Voting for the party closest to your values means of course you have to aware of your own values and those of the parties. Being based on the values and aspirations of a party means that people like me do forgive parties when they make mistakes or don’t quite get everything right. However, even in a knowledge driven world I am still surprised at how little people know about the parties policies and values. There are of course websites around that help…

So if you are not particularly tribal in your politics should you vote ‘for the person’. Again I declare an interest. I worked hard as an MP to generate a following amongst non-Labour voters who might at election time be so impressed by my work rate and effectiveness that they would put behind their party loyalty and vote for me personally. I was aware that even this was only ever worth a few hundred votes at most. But it did exist. I knew many people who personally backed me against their normal voting pattern. I even had Tory councillors vote for me!

So I can’t deny it is possible to vote for the person not just the party. But why would you do this? I would hope that whilst I was largely tribal and loyal to my party on big issues of conscious and issues of trust I would ‘rebel’ and represent my views and those of constituents. On big issues like Iraq, Tuition fees, Trident etc I did rebel – at the cost of always happily being a back-bench MP not on the Ministerial greasy pole. My successor for example has little ideology and was ambitious only to be an MP. Ambitious to climb that greasy pole has meant that there have been no rebellions – just party loyalty. If this is the case what is the point of voting for the ‘person’ if all you get is party cannon fodder with a smile? In a Party based parliamentary democracy you vote for the party because that’s what you get… party votes on party lines.

These days the level of public scrutiny is greater and the type of MP is changing. Across all the parties it is harder to see the old fashioned lazy MP survive. It used to be just MPs in marginal seats that worked hard, but increasingly I saw signs of the new post 97 generation working harder to be in touch and active in their constituencies. Therefore, there will be less areas to discern what is a good local MP and why you should vote for a ‘person’.

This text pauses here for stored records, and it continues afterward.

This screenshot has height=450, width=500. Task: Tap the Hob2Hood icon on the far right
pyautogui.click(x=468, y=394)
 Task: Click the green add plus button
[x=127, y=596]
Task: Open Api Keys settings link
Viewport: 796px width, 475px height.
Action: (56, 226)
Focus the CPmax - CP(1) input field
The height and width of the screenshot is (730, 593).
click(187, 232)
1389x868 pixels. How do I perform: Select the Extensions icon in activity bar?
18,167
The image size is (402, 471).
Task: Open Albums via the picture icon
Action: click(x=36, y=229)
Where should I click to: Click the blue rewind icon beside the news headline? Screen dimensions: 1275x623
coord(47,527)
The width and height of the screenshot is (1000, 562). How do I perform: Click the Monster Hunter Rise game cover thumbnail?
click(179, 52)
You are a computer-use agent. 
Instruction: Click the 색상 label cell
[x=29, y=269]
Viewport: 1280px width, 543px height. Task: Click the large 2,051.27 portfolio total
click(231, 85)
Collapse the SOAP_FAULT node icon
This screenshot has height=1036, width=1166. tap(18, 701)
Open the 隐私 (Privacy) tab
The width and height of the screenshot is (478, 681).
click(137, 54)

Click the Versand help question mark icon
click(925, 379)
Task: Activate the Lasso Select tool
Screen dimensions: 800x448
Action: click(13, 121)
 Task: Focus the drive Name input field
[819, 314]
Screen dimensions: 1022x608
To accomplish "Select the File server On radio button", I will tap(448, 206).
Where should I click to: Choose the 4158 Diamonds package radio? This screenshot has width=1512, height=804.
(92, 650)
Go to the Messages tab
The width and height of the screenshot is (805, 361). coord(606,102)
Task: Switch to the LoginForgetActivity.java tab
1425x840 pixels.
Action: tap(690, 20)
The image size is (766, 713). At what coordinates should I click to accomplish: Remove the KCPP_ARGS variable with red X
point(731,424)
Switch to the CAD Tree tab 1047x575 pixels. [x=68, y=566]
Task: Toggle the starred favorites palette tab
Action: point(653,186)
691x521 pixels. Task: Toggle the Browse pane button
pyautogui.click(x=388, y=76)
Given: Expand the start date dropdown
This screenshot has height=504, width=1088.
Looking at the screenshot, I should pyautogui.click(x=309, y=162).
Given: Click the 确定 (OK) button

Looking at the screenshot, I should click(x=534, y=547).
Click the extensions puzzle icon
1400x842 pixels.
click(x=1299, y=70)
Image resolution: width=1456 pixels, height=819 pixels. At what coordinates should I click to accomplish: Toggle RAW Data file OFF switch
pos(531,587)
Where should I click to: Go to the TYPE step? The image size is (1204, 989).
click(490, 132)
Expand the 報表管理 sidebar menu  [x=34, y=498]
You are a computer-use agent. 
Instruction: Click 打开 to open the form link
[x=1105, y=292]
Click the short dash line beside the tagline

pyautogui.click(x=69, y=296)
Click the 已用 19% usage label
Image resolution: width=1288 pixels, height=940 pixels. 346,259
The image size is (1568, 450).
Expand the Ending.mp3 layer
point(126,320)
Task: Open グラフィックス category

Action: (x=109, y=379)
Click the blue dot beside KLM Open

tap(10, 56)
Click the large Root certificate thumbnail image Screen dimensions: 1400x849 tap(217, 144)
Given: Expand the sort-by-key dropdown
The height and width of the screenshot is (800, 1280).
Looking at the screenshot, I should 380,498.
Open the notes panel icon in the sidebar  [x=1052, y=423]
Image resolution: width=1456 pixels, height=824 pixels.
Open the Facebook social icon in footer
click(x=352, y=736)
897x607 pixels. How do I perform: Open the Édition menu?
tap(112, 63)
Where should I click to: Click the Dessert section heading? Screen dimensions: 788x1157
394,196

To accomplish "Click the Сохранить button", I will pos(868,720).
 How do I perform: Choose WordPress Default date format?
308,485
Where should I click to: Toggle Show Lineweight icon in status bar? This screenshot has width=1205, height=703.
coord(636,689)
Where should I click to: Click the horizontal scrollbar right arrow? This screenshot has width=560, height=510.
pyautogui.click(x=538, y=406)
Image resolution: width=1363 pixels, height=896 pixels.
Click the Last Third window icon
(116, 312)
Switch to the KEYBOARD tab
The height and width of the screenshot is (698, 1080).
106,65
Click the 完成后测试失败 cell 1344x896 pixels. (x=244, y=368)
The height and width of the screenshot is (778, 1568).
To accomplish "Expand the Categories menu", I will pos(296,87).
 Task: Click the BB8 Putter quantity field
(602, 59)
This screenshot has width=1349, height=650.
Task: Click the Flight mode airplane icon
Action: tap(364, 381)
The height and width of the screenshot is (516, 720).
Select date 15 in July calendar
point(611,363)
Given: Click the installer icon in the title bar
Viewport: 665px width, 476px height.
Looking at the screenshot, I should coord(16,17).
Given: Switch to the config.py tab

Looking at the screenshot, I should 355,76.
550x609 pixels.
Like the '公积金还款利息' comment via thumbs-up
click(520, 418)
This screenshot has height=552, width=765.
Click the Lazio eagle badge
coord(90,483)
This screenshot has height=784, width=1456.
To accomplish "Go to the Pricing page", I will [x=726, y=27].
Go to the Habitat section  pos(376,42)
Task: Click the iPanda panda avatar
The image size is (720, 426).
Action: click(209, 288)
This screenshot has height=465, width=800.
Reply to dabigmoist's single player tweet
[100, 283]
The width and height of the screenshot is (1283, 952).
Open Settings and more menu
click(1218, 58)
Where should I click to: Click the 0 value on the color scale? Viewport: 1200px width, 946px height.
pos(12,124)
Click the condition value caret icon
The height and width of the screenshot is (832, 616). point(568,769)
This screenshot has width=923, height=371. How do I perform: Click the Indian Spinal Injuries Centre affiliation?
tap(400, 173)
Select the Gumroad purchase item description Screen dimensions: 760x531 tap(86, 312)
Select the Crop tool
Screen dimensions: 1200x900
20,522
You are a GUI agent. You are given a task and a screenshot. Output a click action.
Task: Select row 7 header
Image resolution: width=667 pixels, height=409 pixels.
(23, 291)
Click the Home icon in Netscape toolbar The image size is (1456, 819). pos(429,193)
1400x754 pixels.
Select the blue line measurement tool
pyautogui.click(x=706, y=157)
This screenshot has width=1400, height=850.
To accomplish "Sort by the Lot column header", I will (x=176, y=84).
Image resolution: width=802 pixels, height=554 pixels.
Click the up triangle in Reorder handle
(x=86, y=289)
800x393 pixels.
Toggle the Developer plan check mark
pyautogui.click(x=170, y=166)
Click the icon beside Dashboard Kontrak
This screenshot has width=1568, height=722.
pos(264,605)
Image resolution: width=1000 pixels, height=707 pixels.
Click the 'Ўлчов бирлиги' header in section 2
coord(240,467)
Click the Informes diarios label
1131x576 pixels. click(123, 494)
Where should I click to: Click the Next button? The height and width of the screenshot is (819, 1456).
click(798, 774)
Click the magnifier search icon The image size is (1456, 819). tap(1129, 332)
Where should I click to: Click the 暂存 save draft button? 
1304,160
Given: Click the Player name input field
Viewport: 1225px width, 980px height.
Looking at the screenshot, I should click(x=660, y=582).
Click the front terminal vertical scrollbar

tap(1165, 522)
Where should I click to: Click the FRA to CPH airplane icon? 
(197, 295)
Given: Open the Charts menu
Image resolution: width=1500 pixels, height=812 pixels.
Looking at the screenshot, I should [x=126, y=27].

You might have a political or from my experience a faith based reason to vote for an individual. There might be something very specific or a local issue where the candidates have taken a different line outside the national party whip remit. So there are grounds in a few cases for going with a local candidate if you are not particularly tribal. But for me it’s Party first every time. Even if I lived in a constituency of an MP friend from a different party, I would vote against them every time. There are still friends in opposite parties standing this time and whilst I wish them well, I want my party to do well in their constituency!

All these thoughts came about from a Facebook discussion and a tweet from a well known Tory who said he would be happy to see the Labour Party reduced to 4 MPs – including me! So even the most tribal can put these feelings aside.


If you get a chance to read the New Statesman this week the article by Robert Skidelsky on the economy and the crash are worth 10 minutes of your time. The biggest victory and con of this coalition has been to pin the global economic recession on Labour. This article highlights the flaws in the arguments and it is fair at criticising some elements of Labour economic and financial schemes if you fear it’s just Tory bashing! As I say well worth your time.


There are some pretty cool ‘endorsements’ around for politicians. I am sure the cynics amongst us don’t think people will vote for a Party just because a celebrity does – but I have to admit getting Professor Hawkins on your side certainly beats Katie Hopkins threatening to leave the country if Laour win. What a great combo – we get to keep Hawkins and Hopkins emigrates. Two great reasons to vote Labour?